Rather than reaching for a glass of wine, Sacks recommends women under stress consider safer, healthier coping mechanisms, such as mindfulness, meditation, finding child care, sleep, nutrition and exercise. In cases of anxiety or depression, it’s important to talk with a medical professional about finding a therapist or, in some cases, the possibility of medication, which even during pregnancy and breast-feeding can be a viable treatment option.
To maintain a sense of self in motherhood, Sacks also suggests women find ways to reconnect with themselves, through hobbies or simple everyday self-care activities like showering. “Many new moms forget to keep up with the normal rituals that affirm their identity. If you stop doing these things, even temporarily, you may feel disconnected from who you are,” Sacks says.
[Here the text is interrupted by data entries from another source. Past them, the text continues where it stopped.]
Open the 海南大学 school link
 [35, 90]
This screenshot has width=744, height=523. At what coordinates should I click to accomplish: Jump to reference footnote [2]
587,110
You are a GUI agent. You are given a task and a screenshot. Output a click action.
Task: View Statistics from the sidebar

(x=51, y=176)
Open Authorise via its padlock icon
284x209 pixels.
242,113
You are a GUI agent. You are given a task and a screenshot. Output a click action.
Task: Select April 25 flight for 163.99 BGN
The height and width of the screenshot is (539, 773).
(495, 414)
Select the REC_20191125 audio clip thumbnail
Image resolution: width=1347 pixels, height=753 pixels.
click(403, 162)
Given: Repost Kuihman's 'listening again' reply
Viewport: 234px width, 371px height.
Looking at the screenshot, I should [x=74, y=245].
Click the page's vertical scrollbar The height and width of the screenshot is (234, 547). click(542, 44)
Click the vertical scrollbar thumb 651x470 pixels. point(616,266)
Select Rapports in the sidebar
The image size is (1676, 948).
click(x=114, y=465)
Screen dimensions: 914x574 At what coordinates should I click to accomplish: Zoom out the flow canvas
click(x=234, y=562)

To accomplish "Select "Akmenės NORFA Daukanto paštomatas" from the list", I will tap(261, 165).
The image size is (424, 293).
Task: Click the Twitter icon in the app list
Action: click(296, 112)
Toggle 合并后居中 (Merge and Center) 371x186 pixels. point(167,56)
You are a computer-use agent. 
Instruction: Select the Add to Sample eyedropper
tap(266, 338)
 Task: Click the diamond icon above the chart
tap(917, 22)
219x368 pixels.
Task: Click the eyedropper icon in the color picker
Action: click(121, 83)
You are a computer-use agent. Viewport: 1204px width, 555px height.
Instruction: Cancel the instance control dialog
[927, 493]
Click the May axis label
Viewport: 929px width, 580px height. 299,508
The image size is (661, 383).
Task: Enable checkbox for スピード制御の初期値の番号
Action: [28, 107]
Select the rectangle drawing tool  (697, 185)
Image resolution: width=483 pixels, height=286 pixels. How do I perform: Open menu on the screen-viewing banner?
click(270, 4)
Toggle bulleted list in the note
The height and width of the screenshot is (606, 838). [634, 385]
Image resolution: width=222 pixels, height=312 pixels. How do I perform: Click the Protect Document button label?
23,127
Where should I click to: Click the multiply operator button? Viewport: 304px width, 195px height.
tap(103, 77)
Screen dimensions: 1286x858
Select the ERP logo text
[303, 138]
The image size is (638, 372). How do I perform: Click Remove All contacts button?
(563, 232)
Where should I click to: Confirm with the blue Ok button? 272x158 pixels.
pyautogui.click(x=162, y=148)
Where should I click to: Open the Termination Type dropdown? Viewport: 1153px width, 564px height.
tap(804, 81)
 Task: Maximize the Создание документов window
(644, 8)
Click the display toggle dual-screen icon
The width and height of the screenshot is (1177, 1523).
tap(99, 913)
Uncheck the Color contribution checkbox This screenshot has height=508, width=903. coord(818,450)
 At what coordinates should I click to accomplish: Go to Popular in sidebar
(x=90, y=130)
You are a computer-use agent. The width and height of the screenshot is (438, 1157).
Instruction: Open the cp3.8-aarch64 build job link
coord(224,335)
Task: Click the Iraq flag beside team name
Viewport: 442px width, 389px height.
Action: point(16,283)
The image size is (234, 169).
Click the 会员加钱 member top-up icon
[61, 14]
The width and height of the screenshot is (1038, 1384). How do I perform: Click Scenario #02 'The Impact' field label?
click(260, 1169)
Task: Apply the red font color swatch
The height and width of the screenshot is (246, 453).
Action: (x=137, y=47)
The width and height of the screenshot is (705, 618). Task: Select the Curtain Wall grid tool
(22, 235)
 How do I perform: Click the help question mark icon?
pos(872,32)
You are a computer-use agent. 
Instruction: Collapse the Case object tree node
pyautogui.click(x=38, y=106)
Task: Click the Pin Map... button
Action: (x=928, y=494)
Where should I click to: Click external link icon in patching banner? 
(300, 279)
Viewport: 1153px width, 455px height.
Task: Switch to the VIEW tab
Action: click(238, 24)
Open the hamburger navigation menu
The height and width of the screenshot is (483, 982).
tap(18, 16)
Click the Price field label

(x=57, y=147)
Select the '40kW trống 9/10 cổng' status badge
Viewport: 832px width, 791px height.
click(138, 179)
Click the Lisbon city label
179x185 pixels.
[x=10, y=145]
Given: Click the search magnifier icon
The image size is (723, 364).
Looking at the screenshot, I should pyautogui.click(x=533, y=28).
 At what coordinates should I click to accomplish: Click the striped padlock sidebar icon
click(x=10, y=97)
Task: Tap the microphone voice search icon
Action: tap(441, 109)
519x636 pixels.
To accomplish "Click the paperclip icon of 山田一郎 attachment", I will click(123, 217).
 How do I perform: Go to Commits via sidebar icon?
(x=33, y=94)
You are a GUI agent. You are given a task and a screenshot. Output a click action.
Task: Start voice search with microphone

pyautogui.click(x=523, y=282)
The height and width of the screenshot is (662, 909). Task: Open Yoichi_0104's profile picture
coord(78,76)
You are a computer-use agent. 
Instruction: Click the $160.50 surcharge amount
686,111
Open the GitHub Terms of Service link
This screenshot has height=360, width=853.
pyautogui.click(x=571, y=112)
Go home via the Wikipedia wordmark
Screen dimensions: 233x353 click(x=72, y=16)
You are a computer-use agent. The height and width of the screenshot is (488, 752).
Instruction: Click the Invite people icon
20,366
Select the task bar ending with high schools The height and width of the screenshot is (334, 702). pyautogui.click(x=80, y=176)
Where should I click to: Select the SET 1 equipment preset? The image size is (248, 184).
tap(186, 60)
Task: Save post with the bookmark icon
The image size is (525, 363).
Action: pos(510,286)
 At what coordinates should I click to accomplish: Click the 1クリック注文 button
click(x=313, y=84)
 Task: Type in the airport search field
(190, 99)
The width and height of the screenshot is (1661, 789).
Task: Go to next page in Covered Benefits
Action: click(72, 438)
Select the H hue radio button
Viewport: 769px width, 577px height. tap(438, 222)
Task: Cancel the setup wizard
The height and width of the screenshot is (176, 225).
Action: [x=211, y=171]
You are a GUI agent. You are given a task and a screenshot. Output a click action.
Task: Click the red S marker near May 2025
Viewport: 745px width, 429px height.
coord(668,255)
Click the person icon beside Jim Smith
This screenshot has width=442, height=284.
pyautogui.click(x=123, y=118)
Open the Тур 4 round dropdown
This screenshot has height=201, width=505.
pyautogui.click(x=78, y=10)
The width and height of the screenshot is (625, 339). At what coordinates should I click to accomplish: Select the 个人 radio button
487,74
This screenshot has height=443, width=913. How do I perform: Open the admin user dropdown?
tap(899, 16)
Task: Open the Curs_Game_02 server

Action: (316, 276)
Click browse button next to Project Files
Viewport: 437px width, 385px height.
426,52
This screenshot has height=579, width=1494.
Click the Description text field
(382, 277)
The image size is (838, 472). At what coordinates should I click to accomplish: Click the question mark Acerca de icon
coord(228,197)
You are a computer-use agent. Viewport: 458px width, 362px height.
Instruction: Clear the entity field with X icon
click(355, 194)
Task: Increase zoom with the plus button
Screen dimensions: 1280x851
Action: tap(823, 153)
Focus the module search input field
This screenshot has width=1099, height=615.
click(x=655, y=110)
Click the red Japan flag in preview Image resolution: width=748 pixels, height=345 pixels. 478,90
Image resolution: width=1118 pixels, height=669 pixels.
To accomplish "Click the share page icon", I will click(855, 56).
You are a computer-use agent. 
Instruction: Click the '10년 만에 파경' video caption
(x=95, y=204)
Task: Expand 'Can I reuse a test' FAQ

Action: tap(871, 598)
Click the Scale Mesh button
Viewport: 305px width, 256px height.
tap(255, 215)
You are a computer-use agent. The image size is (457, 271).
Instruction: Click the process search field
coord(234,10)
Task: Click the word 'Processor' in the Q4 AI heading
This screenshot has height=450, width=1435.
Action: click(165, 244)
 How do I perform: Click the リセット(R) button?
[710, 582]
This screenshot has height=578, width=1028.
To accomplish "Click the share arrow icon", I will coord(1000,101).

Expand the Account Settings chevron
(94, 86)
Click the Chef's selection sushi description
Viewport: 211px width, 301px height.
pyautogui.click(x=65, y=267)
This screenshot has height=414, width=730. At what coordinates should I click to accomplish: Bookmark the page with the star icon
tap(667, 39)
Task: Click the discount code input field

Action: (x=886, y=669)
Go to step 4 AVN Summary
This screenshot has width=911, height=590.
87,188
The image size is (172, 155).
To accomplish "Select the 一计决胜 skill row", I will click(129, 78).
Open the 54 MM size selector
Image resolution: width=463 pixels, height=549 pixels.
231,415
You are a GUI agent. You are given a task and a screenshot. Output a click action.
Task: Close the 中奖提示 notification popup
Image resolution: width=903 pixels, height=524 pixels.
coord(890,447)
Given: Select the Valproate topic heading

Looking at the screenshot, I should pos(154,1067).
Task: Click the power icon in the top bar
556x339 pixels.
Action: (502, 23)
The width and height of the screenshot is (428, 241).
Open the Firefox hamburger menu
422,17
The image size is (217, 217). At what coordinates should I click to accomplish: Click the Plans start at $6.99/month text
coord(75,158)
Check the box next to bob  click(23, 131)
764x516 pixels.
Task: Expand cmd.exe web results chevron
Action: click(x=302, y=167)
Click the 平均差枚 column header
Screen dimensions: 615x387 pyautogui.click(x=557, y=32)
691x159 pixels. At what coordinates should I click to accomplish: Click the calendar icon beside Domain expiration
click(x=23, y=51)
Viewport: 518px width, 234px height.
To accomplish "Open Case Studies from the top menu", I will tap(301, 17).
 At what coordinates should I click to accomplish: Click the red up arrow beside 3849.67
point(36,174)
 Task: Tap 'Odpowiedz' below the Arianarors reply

Erin Street says she bought into the messaging of wine mom as a new parent. That life without hangovers was an option didn’t even register for her until an acquaintance pulled her aside and reminded her that she wasn’t powerless to alcohol and its impact on her life.
“I was so overwhelmed as a new mom that I used alcohol as a way to modulate my experiences,” Street says. “I didn’t even have the language to ask myself, ‘Is alcohol serving me?’ ”
Now nearly three years sober, she is founder of Tell Better Stories, a media initiative that is questioning the prevalence of alcohol marketing toward women and moms in particular, and encouraging women in their exploration of sobriety.
But Street recognizes total sobriety isn’t for everyone. Through social media campaigns that critique and re-examine the context of alcohol messaging, Telling Better Stories instead aims to provide language for women who don’t even know they want to reexamine their relationship with alcohol.
One night, when my son was about a year old, I drank so many margaritas I spent the whole next morning throwing up. With my puffy, green face pressed against the toilet seat, I realized I was using so much energy figuring out how to escape that I had accomplished the opposite. I was trapped in a dangerous cycle. Desperate for a way out, I contacted my therapist, who recommended I consider increasing my anti-anxiety medication dosage — and, more importantly, helped me to see that to be the mother I wanted to be, I had to mother myself.
It’s been three years since I reevaluated my relationship with alcohol. I haven’t chosen to be totally sober, but facing anxiety without being a wine mom isn’t an all-encompassing mandate of sobriety in the traditional sense of non-drinking. The sobriety I needed was presence: presence with the pain, presence with myself. And real presence requires going through obstacles, not around them.
With alcohol masking my true emotions and my needs, I would have never sought out my therapist or thought to increase my dose of anti-anxiety medication. I would have never joined a gym or rediscovered my love for writing. And I probably never would have spoken up about my anxiety or connected with other moms facing the same thing — one of the most powerful coping tools I’ve found.
Sacks, who has built a significant community on social media by encouraging authentic conversations about motherhood, is hopeful that we will see a shift in the current patterns of postpartum mental health — starting with women communicating the struggle of motherhood in an authentic way rather than reducing the stress of motherhood to a meme.
“Don’t just laugh it off. Instead, take a courageous step and talk to other moms,” she says. “It can be incredibly relieving to realize others are experiencing what you’re going through.”